The Form Two student who was the main victim in last Friday’s fight outside the Mucurapo West Government Secondary School is expected to be transferred to another school, her mother Chrislyn Fairbairn said yesterday. She also expressed concern that repeated complaints to the school’s authorities, including the principal, had gone unheeded. Fairbairn said since her daughter was in Form One she had been beaten and repeatedly threatened by a gang of female students who were known bullies at the school.
“From day one when all this happened, I have been going to the dean and the principal. Every time is the victim’s family keep coming and not the parents of the girls who doing the beating,” Fairbairn told the T&T Guardian. “Instructions would be given to hand out suspension letters and then everything would go back to normal.”
She said last term she got information her daughter was the target of a beating and when she went to the police to make a report, she was referred to the Community Policing Unit and to the Education Ministry. “The reason we got is that they were minors,” Fairbairn added.
She said her daughter also started staying away from school on Fridays, as beatings occurred particularily on that day.
“Then the form teacher called me to say I should send her to school because exams coming up, so I sent her and the poor child get beaten,” Fairbairn said. She said her daughter was attacked by some 21 female students as she made her way home last Friday. “My daughter is five feet, one and she is about 105 pounds if so much.
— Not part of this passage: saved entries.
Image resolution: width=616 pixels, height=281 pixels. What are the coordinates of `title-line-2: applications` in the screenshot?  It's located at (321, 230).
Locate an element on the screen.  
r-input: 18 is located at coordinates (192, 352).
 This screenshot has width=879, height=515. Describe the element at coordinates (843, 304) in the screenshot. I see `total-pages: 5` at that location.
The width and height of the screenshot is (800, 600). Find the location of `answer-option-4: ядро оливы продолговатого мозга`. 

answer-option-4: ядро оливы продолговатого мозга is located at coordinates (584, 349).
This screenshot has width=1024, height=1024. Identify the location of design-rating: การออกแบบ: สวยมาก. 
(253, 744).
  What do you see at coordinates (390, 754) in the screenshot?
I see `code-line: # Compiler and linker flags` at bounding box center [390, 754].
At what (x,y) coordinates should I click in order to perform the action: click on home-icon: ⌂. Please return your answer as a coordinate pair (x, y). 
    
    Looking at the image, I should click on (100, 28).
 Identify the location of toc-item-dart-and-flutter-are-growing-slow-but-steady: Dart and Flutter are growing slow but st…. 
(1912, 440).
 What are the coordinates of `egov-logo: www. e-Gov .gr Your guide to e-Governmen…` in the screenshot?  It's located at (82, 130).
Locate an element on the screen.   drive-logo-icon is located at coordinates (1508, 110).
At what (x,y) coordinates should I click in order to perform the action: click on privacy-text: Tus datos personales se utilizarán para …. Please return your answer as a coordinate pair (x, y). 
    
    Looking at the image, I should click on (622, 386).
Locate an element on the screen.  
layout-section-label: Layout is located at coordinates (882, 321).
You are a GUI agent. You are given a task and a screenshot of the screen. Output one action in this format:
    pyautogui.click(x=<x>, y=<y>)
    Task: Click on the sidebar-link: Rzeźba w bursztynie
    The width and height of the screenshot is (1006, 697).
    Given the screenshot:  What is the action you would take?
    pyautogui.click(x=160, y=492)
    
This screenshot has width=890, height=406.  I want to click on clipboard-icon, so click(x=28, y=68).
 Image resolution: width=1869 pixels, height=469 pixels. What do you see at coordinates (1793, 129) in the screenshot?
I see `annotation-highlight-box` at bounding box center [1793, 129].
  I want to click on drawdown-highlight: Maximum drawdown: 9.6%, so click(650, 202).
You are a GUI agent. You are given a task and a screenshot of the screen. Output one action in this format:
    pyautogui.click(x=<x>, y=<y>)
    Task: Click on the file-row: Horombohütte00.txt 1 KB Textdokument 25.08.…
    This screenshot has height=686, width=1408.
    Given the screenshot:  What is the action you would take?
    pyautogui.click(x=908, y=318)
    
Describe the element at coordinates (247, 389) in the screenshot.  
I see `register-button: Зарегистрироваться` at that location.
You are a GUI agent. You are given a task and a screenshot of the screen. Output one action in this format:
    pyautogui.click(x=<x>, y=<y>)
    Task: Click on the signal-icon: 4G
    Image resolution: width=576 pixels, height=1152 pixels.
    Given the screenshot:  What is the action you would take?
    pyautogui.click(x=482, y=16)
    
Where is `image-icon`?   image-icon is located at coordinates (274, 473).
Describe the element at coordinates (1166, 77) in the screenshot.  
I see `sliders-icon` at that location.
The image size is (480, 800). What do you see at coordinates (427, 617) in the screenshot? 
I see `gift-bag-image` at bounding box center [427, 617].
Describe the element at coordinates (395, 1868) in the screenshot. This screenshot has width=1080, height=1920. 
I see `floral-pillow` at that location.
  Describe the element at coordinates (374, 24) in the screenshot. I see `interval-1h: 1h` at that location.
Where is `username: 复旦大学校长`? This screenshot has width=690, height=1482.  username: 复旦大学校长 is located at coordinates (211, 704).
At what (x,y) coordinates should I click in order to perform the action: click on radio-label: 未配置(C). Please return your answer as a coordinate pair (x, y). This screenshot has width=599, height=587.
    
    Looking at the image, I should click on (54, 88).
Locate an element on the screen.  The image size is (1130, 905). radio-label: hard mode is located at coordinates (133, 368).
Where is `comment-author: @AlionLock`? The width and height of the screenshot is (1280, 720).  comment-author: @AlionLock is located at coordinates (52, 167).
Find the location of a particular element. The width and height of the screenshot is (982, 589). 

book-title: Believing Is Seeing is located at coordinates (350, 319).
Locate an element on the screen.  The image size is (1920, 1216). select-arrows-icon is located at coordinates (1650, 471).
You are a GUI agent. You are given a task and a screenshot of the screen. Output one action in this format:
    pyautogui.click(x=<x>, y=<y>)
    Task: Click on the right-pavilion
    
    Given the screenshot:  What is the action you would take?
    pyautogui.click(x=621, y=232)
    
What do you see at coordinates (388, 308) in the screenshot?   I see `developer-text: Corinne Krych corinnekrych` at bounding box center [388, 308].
If wasn’t for her friends who jumped in to help her things would have been much worse,” Fairbairn added.
Ten female students have been suspended pending the outcome of an investigation by the Ministry of Education. The matter is also now being probed by the police. Acting Police Commissioner Stephen Williams says the file on the schoolgirl fight will be sent to head of Western Division Senior Sup Ishmael David. In a telephone interview yesterday, Williams said he could not make any statements on whether criminal charges would be laid, as he had not seen the statements from the students or saw the video.
On the broader issue of school violence, Williams said that kind of behaviour was reprehensible. But at the same time, he said , treating such incidents immediately with the full force of the law should be the last resort. He added: “At the end of the day these are children going to school. Their behaviour is totally unacceptable but this does not change the fact that they are children.
“We also have to look carefully at what may have triggered such violence... whether it may problems at the homes, problems in the community and we have to make every effort to find solutions to these problems.